Cue the sobbing and ‘oh my gosh what is happening to me?’, I walked out of the hospital and sobbed the whole way to the car; people must have thought I was crazy, but I couldn’t believe what was happening and I couldn’t stop the tears.
The next day we were sent to another hospital, they had phoned me after an appointment and said we’re ready for you please come as quick as you can (I can’t thank them enough for how patient, caring and compassionate they were with me and my family whilst we went through this scary experience).
We didn’t realise quite how dangerous it was until we were in the thick of it all and I was bumped to the top of the emergency surgery list after a scan confirmed everything, it was then things felt real; before it was just a blur.
We were given some pictures of our baby and some ectopic pregnancy leaflets, and I was admitted to the ward.
The amazing hospital managed to find a room for Adam and Maisie to sleep in so they could stay close by, and they walked with me down to theatre. I tried to put on a brave face but really wanted the world to swallow me up and wake me from the nightmare.
The surgery went well and considering what my body had been through, I felt okay.
When we left the hospital we were also given a little memory box which at the time I couldn’t bear to look at but now it gives me peace knowing baby Roe is remembered and I’m glad I brought it home.
The journey with our ectopic pregnancy continued for a couple of weeks afterwards with me needing to go back to hospital as I was in a lot of pain, and I was still testing positive but eventually my body did what it needed and I’m thankfully back to my ‘normal’ self again.
We’ve grieved, we’ve cried, we’ve been angry and upset, we’ve laughed to stop crying some more and have had the most amazing support from friends, family and the charity, The Ectopic Pregnancy Trust, which has helped no end; I don’t know what we would have done without them all to try and come to terms with what has happened.

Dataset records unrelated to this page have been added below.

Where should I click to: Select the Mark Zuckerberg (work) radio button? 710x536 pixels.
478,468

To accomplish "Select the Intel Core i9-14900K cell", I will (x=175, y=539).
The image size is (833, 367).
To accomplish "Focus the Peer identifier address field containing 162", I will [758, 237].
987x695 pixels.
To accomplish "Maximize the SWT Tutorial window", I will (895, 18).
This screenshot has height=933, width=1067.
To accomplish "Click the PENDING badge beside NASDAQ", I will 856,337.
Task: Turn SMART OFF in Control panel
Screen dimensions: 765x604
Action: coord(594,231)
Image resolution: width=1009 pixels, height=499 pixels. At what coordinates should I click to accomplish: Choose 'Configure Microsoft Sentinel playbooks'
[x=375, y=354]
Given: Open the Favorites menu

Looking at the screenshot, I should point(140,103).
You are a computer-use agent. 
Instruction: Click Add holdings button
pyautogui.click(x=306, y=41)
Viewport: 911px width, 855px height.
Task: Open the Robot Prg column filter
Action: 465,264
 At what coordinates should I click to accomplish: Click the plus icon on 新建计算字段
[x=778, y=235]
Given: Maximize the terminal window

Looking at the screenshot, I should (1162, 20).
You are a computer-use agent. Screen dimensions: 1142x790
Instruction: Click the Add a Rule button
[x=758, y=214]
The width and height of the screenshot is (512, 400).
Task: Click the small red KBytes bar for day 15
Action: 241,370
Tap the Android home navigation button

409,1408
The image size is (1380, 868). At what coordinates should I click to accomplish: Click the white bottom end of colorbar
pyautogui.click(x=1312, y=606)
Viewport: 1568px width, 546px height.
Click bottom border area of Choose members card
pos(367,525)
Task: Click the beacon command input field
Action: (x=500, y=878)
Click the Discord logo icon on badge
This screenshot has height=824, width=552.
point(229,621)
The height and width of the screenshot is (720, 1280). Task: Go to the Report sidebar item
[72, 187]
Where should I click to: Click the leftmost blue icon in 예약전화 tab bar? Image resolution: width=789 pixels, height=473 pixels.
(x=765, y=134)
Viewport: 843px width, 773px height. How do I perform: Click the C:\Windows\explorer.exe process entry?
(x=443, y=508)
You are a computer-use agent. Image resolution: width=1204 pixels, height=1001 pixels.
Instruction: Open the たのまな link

I’ve questioned every possible reason as to why this has happened, why us, why me, why my family, what’s wrong with my body and have we done the right thing but there’s no answers and there never will be.
The rollercoaster of emotions afterwards has been tough, some days I feel fine and other days I struggle with the ugly thoughts that roll in when I see anyone pregnant and little babies as I feel jealous and upset that it should be me, but I understand it’s all part of the grieving process and no matter how small our baby was, baby Roe still means the world to us and will never be forgotten.
I’ve found comfort in books, podcasts, and online support groups which have helped me to realise that my feelings are all part of the grieving process and I’m not in fact going mad for the way I feel.
Time may soften the edges of our grief, but our love for our precious baby will forever remain in our hearts. Each day, we carry the memories of the love that brought them into this world.
Though the pain of loss may linger, our little one will never be forgotten, their presence in our lives was a gift that we will hold on to forever.